I was hired in October for the food program and arrived on the project in early November, having signed a year-long contract. For the first seven months I was out in the field six days a week, managing our Sudanese national food distribution team and monitoring our monthly food distributions that serviced over 80,000 people. 

At the end of those seven months our Food Program manager left the project and I, being the only other staff member involved with the Food Program, became the manager by default. My responsibilities suddenly doubled, as far as workload was concerned, but the magnitude of the consequences of my decisions as Food Program manager climbed to a point that truly terrified me. I realized that my decisions, my work quality and my ability to "get the job done" directly affected the survivability of what became more than 100,000 people.

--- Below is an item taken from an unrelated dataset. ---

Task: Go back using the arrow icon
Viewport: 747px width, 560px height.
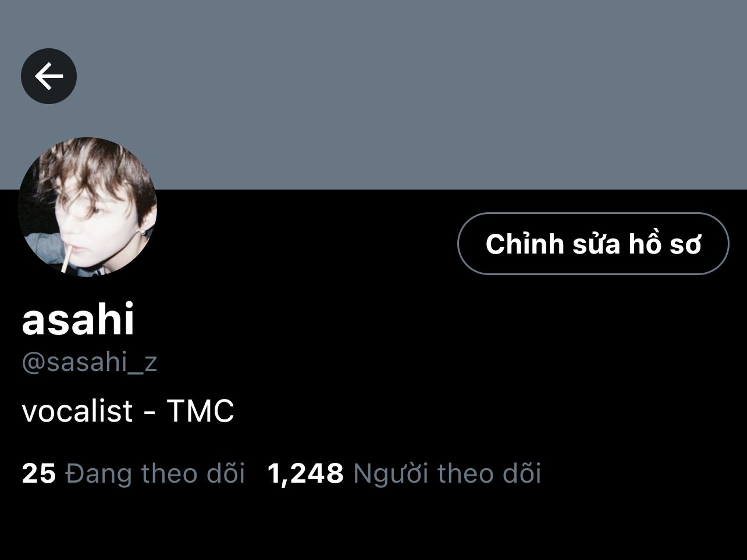Action: (x=49, y=76)
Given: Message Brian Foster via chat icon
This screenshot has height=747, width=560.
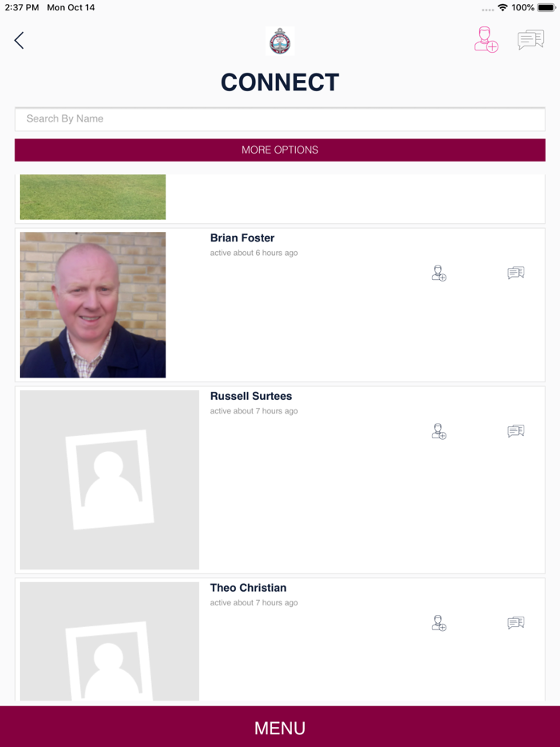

During my tenure I learned to keep extensive journals, recording, real-time, the events that were happening around me. Here is an excerpt, taken from March, 2005, that might help you picture a food distribution:

"Our work has been started and has seen already almost two hours of progress. Order and organization do not come naturally to the locals and we have had a nightmare of a time trying to impose it. At every distribution we set up a large perimeter and only allow registered people to enter. Most camps know our system well enough and are easier to manage. However these people have provided the greatest challenge so far. For about 45 minutes it was utter chaos. Imagine 5,000 people all shouting and pushing to get in. Madness, sheer madness. These people, due to their tenuous situation, have few things on their minds other than survival. To survive you must be the strongest, the most cunning, the most cut-throat, even. Weakness means death.

"Gazing out over the crowd I was struck with the realization that I am the sole white person for many miles. There is a boy staring intently at me. Kind of annoying actually. You'd think I would be used to it but there is a point where you long to be ordinary and to not stand out like, well, a white guy in a sea of black people. I have a great view of the scene. I'm perched on a pile of wheat sacks ten sacks high. From here I can see everything. I face west and directly in front of me is the waiting area. It is about 75 yards long and 15 yards deep. A rope on the edge keeps people out and they are lined thick along all points. At three points we have tables where my guys are checking people in.

"Thirty or so men work quickly in carrying the food out and their behavior reminds me of a stirred-up ant's nest. Constant chatter clutters the airwaveskind of inspiring, this whole scene."

I could never have imagined, or been prepared for what such an event would have been like. Being exposed to suffering and desperation on a level not easily found in America caused me to rethink a lot of what I had grown up believing and expecting to be true. Even the heat, a constant and persistent aspect of life there, contributed to the mental "wrestling" that took place, as it made me very aware of my circumstances, even when I was away from a distribution, resting in the "quiet" of my room in Nyala.

Over the next two articles, I hope to share with you some of my "wrestlings" and include you in some of my resulting paradigm shifts, using some of my experiences and the personal lives of some of my Sudanese friends to provide context. I thank the Lord for my encounters and look forward to being able to share some of the things that I learned through them.

Jonathan Drake served with Samaritan's Purse in Darfur from November, 2004 to January, 2006,
and again from August to October, 2006. After returning to the U.S. in October,
he was unable to obtain a travel permit to return to the project in Sudan
because tensions have risen as the situation there continues to worsen.